Why airplanes?

I got this article from a fellow pilot. It is a great explanation about the use of airplanes in missions.

About the Cost of the Expansion of God’s Kingdom in the Amazon Basin—In response to the assertion that the use of airplanes is too expensive and difficult

Question: If we are to be obedient to Christ’s command to make disciples of all peoples does that include the river people of the Basin who live in remote and isolated places, including the tens of thousands living in communities of less than half a dozen families often isolated from one another by great distances on our hundreds, even thousands, of rivers, streams, and lakes in the Amazon jungle?

For most of those people there are only two methods of transportation open to disciples who desire to make disciples of their Lord and King—if they are to get to where the river people live. They can get there by boats in all their various forms or airplanes capable of landing and taking off on the water.

Question: Aren’t boats significantly cheaper and easier to operate? There is an appropriate analogy with our cars. They may be if the destination is close by, but when the destinations we need to travel to become farther and farther away we tend to park our cars. Why? One reason is because we are no longer only considering the cost of fuel and maintenance, but other things like food and lodging. And, in the Amazon Basin the distance on the river can easily be twice or even three times the straight line distance by air because of the way our rivers wind and double back on themselves.

But there is generally another more important factor that has come into the picture—TIME. The money we were afraid to spend, but did, often acts like an investment and, though we could not anticipate how it might happen when the money left our hands—comes back to us—is somehow recovered, but “time” never does. It is unrecoverable. Once we have spent it, it is gone and a few have realized that this makes “time” one of the most precious things we have and we need to spend it well and use it wisely. In the Amazon Basin a day of travel on the river is roughly equal to an hour in one of our planes and an hour in a boat equal to mere minutes in a plane.

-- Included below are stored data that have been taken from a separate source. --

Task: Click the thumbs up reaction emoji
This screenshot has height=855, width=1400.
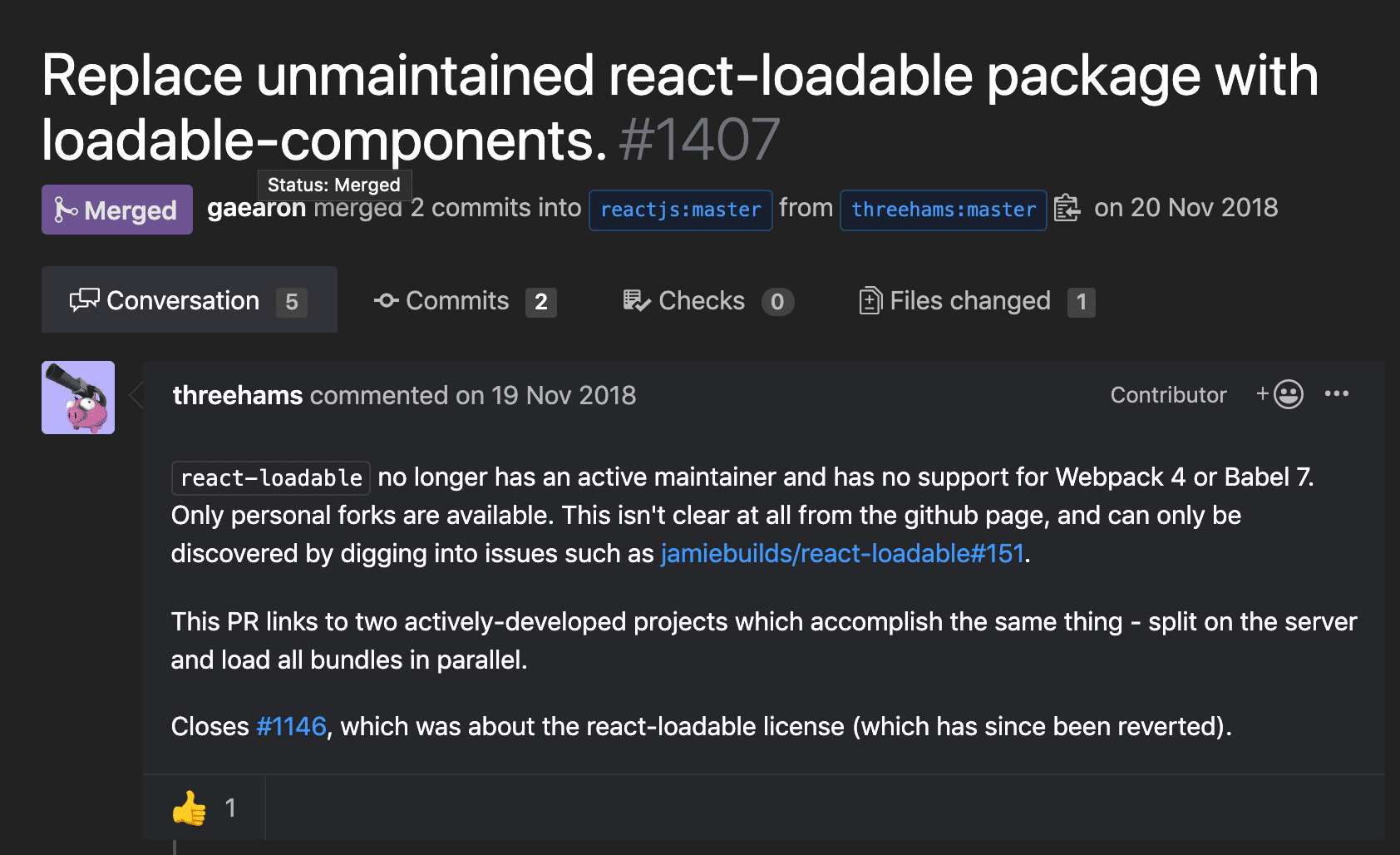Action: coord(190,808)
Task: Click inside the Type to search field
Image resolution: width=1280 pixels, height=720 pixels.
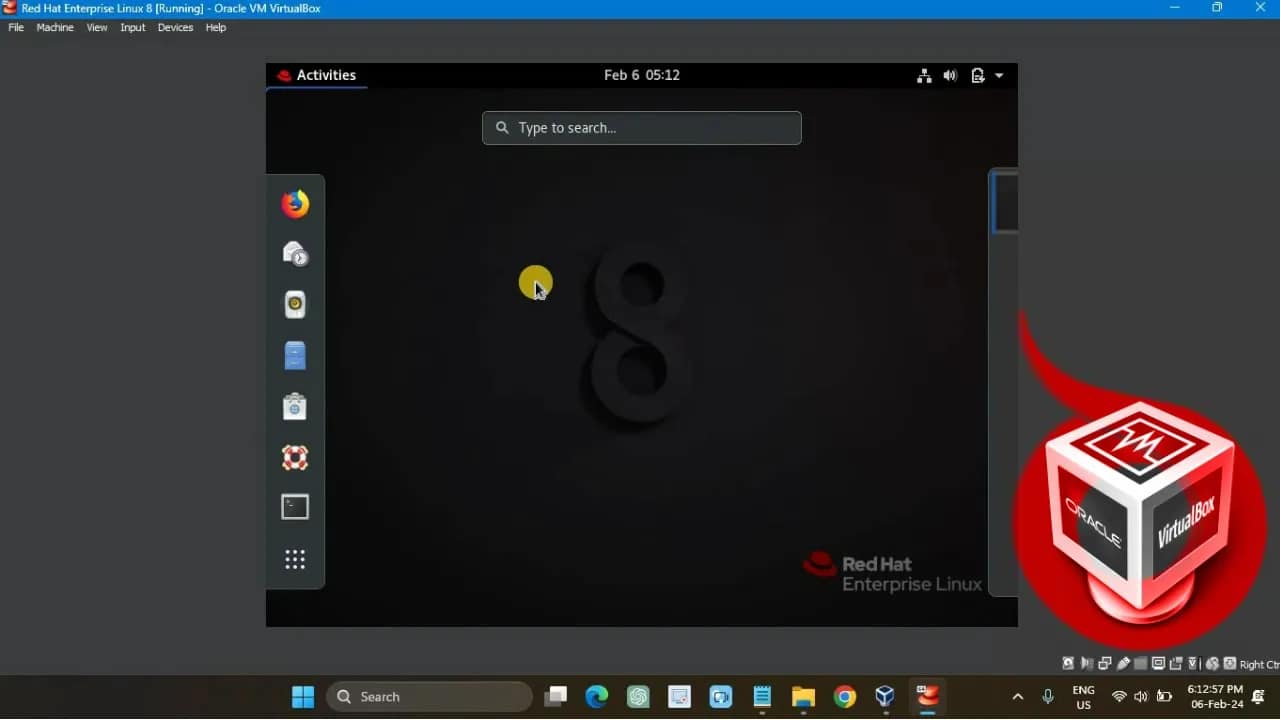Action: point(642,128)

There is another factor that now almost seems like some kind of law of missions: The greater is the distance and the time it will take to get to an already scheduled mission objective, whatever it may be, the less likely it will actually happen when the time comes to go. But change one of those factors—in this case the time it takes to get there—a positive outcome is much much more likely.

A related mission law is this: It is much more difficult to make disciples where we don’t go.